Stored entries
==*==

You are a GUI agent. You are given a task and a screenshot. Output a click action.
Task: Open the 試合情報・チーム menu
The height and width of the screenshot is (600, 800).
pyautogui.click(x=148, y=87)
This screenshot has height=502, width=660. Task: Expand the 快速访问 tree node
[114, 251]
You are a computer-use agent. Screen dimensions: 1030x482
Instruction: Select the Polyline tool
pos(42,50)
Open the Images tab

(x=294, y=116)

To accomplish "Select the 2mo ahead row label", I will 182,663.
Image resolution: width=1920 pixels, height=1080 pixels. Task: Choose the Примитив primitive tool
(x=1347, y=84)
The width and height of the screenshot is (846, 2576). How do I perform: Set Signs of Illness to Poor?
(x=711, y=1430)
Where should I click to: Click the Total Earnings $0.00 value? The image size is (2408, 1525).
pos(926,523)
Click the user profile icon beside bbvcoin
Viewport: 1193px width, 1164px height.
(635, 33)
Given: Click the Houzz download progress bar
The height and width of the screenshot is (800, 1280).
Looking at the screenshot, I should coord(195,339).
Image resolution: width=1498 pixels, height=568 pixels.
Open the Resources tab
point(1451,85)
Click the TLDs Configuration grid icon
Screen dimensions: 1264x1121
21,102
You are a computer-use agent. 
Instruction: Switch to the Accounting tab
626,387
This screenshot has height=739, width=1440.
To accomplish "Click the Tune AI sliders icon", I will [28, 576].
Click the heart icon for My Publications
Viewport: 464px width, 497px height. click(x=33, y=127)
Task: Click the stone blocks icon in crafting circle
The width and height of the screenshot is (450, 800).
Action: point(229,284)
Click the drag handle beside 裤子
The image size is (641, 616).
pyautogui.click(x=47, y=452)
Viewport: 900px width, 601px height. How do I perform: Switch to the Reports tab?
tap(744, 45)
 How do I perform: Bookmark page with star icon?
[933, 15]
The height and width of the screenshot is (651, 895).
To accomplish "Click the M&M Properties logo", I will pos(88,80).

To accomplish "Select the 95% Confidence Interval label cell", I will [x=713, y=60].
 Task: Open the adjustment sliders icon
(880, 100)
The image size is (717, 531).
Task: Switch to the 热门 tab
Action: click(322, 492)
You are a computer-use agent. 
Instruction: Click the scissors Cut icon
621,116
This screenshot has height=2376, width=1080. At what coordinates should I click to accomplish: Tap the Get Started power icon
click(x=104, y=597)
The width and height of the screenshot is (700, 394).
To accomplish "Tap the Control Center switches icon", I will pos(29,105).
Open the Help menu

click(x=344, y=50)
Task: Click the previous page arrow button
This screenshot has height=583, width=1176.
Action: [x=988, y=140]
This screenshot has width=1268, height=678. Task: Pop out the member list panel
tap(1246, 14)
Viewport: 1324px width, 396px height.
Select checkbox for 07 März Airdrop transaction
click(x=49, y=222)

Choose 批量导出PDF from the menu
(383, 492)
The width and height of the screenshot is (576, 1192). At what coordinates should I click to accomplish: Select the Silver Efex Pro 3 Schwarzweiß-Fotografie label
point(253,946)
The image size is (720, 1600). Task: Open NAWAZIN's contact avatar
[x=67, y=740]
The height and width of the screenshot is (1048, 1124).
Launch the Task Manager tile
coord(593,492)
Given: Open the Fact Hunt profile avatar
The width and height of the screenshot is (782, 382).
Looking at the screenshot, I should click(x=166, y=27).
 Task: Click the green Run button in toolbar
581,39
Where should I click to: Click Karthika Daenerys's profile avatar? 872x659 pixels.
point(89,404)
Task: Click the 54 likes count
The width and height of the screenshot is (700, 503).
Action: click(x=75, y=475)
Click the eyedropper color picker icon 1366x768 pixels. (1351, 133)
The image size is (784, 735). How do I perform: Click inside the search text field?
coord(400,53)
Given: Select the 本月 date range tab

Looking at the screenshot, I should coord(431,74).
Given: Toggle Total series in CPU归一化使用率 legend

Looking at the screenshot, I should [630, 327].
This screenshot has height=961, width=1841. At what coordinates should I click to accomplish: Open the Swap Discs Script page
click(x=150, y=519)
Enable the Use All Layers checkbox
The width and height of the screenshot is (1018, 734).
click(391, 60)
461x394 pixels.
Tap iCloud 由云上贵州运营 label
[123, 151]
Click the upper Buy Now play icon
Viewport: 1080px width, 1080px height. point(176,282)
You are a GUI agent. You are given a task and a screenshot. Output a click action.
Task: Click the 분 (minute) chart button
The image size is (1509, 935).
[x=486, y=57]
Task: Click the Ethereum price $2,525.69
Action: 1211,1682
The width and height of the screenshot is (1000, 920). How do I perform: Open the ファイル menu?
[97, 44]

==*==

- ABOUT THIS EXERCISE
Output the entries above in their entirety, exactly as written.

- RESULT BELOW
You are a GUI agent. You are given a task and a screenshot. Output a click action.
Task: Open the 試合情報・チーム menu
The height and width of the screenshot is (600, 800).
pyautogui.click(x=148, y=87)
This screenshot has height=502, width=660. Task: Expand the 快速访问 tree node
[114, 251]
You are a computer-use agent. Screen dimensions: 1030x482
Instruction: Select the Polyline tool
pos(42,50)
Open the Images tab

(x=294, y=116)

To accomplish "Select the 2mo ahead row label", I will 182,663.
Image resolution: width=1920 pixels, height=1080 pixels. Task: Choose the Примитив primitive tool
(x=1347, y=84)
The width and height of the screenshot is (846, 2576). How do I perform: Set Signs of Illness to Poor?
(x=711, y=1430)
Where should I click to: Click the Total Earnings $0.00 value? The image size is (2408, 1525).
pos(926,523)
Click the user profile icon beside bbvcoin
Viewport: 1193px width, 1164px height.
(635, 33)
Given: Click the Houzz download progress bar
The height and width of the screenshot is (800, 1280).
Looking at the screenshot, I should coord(195,339).
Image resolution: width=1498 pixels, height=568 pixels.
Open the Resources tab
point(1451,85)
Click the TLDs Configuration grid icon
Screen dimensions: 1264x1121
21,102
You are a computer-use agent. 
Instruction: Switch to the Accounting tab
626,387
This screenshot has height=739, width=1440.
To accomplish "Click the Tune AI sliders icon", I will [28, 576].
Click the heart icon for My Publications
Viewport: 464px width, 497px height. click(x=33, y=127)
Task: Click the stone blocks icon in crafting circle
The width and height of the screenshot is (450, 800).
Action: point(229,284)
Click the drag handle beside 裤子
The image size is (641, 616).
pyautogui.click(x=47, y=452)
Viewport: 900px width, 601px height. How do I perform: Switch to the Reports tab?
tap(744, 45)
 How do I perform: Bookmark page with star icon?
[933, 15]
The height and width of the screenshot is (651, 895).
To accomplish "Click the M&M Properties logo", I will pos(88,80).

To accomplish "Select the 95% Confidence Interval label cell", I will [x=713, y=60].
 Task: Open the adjustment sliders icon
(880, 100)
The image size is (717, 531).
Task: Switch to the 热门 tab
Action: click(322, 492)
You are a computer-use agent. 
Instruction: Click the scissors Cut icon
621,116
This screenshot has height=2376, width=1080. At what coordinates should I click to accomplish: Tap the Get Started power icon
click(x=104, y=597)
The width and height of the screenshot is (700, 394).
To accomplish "Tap the Control Center switches icon", I will pos(29,105).
Open the Help menu

click(x=344, y=50)
Task: Click the previous page arrow button
This screenshot has height=583, width=1176.
Action: [x=988, y=140]
This screenshot has width=1268, height=678. Task: Pop out the member list panel
tap(1246, 14)
Viewport: 1324px width, 396px height.
Select checkbox for 07 März Airdrop transaction
click(x=49, y=222)

Choose 批量导出PDF from the menu
(383, 492)
The width and height of the screenshot is (576, 1192). At what coordinates should I click to accomplish: Select the Silver Efex Pro 3 Schwarzweiß-Fotografie label
point(253,946)
The image size is (720, 1600). Task: Open NAWAZIN's contact avatar
[x=67, y=740]
The height and width of the screenshot is (1048, 1124).
Launch the Task Manager tile
coord(593,492)
Given: Open the Fact Hunt profile avatar
The width and height of the screenshot is (782, 382).
Looking at the screenshot, I should click(x=166, y=27).
 Task: Click the green Run button in toolbar
581,39
Where should I click to: Click Karthika Daenerys's profile avatar? 872x659 pixels.
point(89,404)
Task: Click the 54 likes count
The width and height of the screenshot is (700, 503).
Action: click(x=75, y=475)
Click the eyedropper color picker icon 1366x768 pixels. (1351, 133)
The image size is (784, 735). How do I perform: Click inside the search text field?
coord(400,53)
Given: Select the 本月 date range tab

Looking at the screenshot, I should coord(431,74).
Given: Toggle Total series in CPU归一化使用率 legend

Looking at the screenshot, I should [630, 327].
This screenshot has height=961, width=1841. At what coordinates should I click to accomplish: Open the Swap Discs Script page
click(x=150, y=519)
Enable the Use All Layers checkbox
The width and height of the screenshot is (1018, 734).
click(391, 60)
461x394 pixels.
Tap iCloud 由云上贵州运营 label
[123, 151]
Click the upper Buy Now play icon
Viewport: 1080px width, 1080px height. point(176,282)
You are a GUI agent. You are given a task and a screenshot. Output a click action.
Task: Click the 분 (minute) chart button
The image size is (1509, 935).
[x=486, y=57]
Task: Click the Ethereum price $2,525.69
Action: 1211,1682
The width and height of the screenshot is (1000, 920). How do I perform: Open the ファイル menu?
[97, 44]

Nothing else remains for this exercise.